Jakarta (ANTARA News) - Pemerintah akan memantau perkembangan harga minyak sampai Oktober 2015 sebelum memutuskan periodisasi evaluasi harga BBM pada November 2015.

"Saya kira Oktober sudah terlihat kecenderungan harga minyak ke depan seperti apa. Jadi, database untuk menyimpulkan ke depan sudah lebih lengkap," kata Menteri ESDM Sudirman Said dalam jumpa pers di Jakarta, Jumat.

Menurut dia, pada November 2015 atau tepat satu tahun pemerintahan, pihaknya akan memutuskan periodisasi evaluasi harga BBM apakah dalam tiga, enam, atau berapa bulan sekali.

Kalau penetapan harga BBM dilakukan terlalu sering misalkan setiap bulan, lanjutnya, maka akan merepotkan, mengingat BBM berdampak luas ke masyarakat.

Sudirman juga mengatakan, saat ini, merupakan tahun pertama penerapan pola baru harga BBM, sehingga pemerintah masih memantau dan mencari pola periodisasi evaluasi yang tepat.
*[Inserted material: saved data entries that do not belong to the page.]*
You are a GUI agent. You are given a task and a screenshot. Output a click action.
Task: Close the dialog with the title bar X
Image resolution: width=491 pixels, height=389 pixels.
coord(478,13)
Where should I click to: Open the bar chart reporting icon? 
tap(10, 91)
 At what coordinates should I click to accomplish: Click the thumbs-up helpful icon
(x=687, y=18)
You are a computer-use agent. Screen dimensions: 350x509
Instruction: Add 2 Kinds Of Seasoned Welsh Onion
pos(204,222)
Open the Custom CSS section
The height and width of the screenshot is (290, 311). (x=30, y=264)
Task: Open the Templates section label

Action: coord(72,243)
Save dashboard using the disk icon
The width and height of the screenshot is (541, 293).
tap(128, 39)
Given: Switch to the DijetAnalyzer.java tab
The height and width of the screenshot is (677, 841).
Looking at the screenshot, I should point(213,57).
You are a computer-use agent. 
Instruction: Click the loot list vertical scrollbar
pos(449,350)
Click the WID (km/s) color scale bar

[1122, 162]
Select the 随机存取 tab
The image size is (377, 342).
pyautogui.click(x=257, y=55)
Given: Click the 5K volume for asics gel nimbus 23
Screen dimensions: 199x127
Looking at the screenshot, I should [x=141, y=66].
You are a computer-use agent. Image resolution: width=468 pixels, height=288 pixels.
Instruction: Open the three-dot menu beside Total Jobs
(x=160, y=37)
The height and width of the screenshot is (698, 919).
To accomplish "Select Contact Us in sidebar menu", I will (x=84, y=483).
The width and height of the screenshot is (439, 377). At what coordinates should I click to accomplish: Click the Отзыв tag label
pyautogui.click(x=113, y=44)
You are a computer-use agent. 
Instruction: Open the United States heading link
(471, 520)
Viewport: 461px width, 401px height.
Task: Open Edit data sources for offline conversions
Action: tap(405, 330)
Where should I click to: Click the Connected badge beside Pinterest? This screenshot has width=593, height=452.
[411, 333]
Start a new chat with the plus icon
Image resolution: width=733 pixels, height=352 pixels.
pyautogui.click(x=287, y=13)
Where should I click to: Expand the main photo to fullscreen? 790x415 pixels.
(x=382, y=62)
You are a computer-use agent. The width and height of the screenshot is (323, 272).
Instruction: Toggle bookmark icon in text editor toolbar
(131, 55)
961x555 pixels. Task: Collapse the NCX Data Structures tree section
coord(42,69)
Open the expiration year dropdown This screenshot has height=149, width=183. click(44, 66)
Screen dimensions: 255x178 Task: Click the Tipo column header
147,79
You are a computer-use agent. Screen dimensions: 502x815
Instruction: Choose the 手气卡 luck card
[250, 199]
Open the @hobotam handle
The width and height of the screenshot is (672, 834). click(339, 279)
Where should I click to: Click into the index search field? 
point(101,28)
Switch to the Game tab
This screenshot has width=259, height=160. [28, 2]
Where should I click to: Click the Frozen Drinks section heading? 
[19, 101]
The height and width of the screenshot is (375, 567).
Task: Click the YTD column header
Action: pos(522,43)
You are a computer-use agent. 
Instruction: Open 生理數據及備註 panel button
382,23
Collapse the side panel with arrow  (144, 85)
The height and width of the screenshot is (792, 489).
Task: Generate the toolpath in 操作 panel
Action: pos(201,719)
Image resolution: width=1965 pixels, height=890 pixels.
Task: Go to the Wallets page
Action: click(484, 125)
"Kami mesti lihat polanya. Kalau bilang dikaji enam bulan sekali, tahu-tahu ada kenaikan luar biasa, salah juga. Tapi kalau bilang tiga bulan, siapa tahu harganya stabil. Jadi, nanti akan dilihat secara keseluruhan ke depan seperti apa," ujarnya.

Ia mengakui, saat ini, Pertamina menanggung selisih negatif harga BBM jenis premium dan solar.

"Kami sudah minta Pertamina untuk menatausahakan besaran selisihnya, sehingga pada waktunya dikompensasi kenaikan harga ke depan," katanya.

Dengan demikian, lanjutnya, pemerintah tetap melakukan pengaturan harga BBM dan tidak diserahkan pada mekanisme pasar.

Menurut dia, pihaknya akan mengeluarkan peraturan menteri untuk pola penetapan harga BBM tersebut.

Sudirman juga mengatakan, pemerintah tidak akan kembali membebani selisih negatif harga BBM ke APBN atau memberikan subsidi.

"Wajar saja kalau pihak-pihak yang selama ini menikmati ketidakefisienan dari harga BBM, kini bereaksi. Tapi, kami akan konsisten, karena ujungnya kami bekerja untuk melayani masyarakat," ujarnya.

Pada kesempatan itu, Sudirman juga mengakui, pemerintah meminta Pertamina menunda sementara kenaikan harga Pertamax, alasannya, menimbulkan kesimpangsiuran informasi di masyarakat.

"(Penetapan harga Pertamax) kemarin itu masih tercampur-campur, sehingga informasinya membingungkan," katanya.

Ke depan, pemerintah akan memisahkan pengumuman penetapan harga BBM subsidi oleh pemerintah dan nonsubsidi oleh Pertamina.

Sebelumnya, beredar kesimpangsiuran informasi bahwa Pertamina akan menaikkan harga BBM jenis solar bersubsidi dari Rp6.900 menjadi Rp9.200 per liter mulai 15 Mei 2015.

Hal itu dipicu beredarnya surat pemberitahuan Pertamina ke SPBU yang ada di wilayah Jakarta, Jabar, dan Banten.

Sesuai surat yang beredar secara masif di media sosial itu disebutkan harga BBM jenis biosolar/solar keekonomian ditetapkan Rp9.200 per liter.

Informasi tersebut lantas dianggap sebagai kenaikan harga solar bersubsidi di SPBU.

Padahal, surat tersebut secara jelas menyebutkan harga solar keekonomian dan bukan solar bersubsidi.

Apalagi, harga biosolar/solar keekonomian per 1 Mei 2015 adalah Rp9.300 per liter yang artinya per 15 Mei 2015 diturunkan Rp100 menjadi Rp9.200 per liter.

Penetapan solar bersubsidi bukan kewenangan Pertamina, namun pemerintah.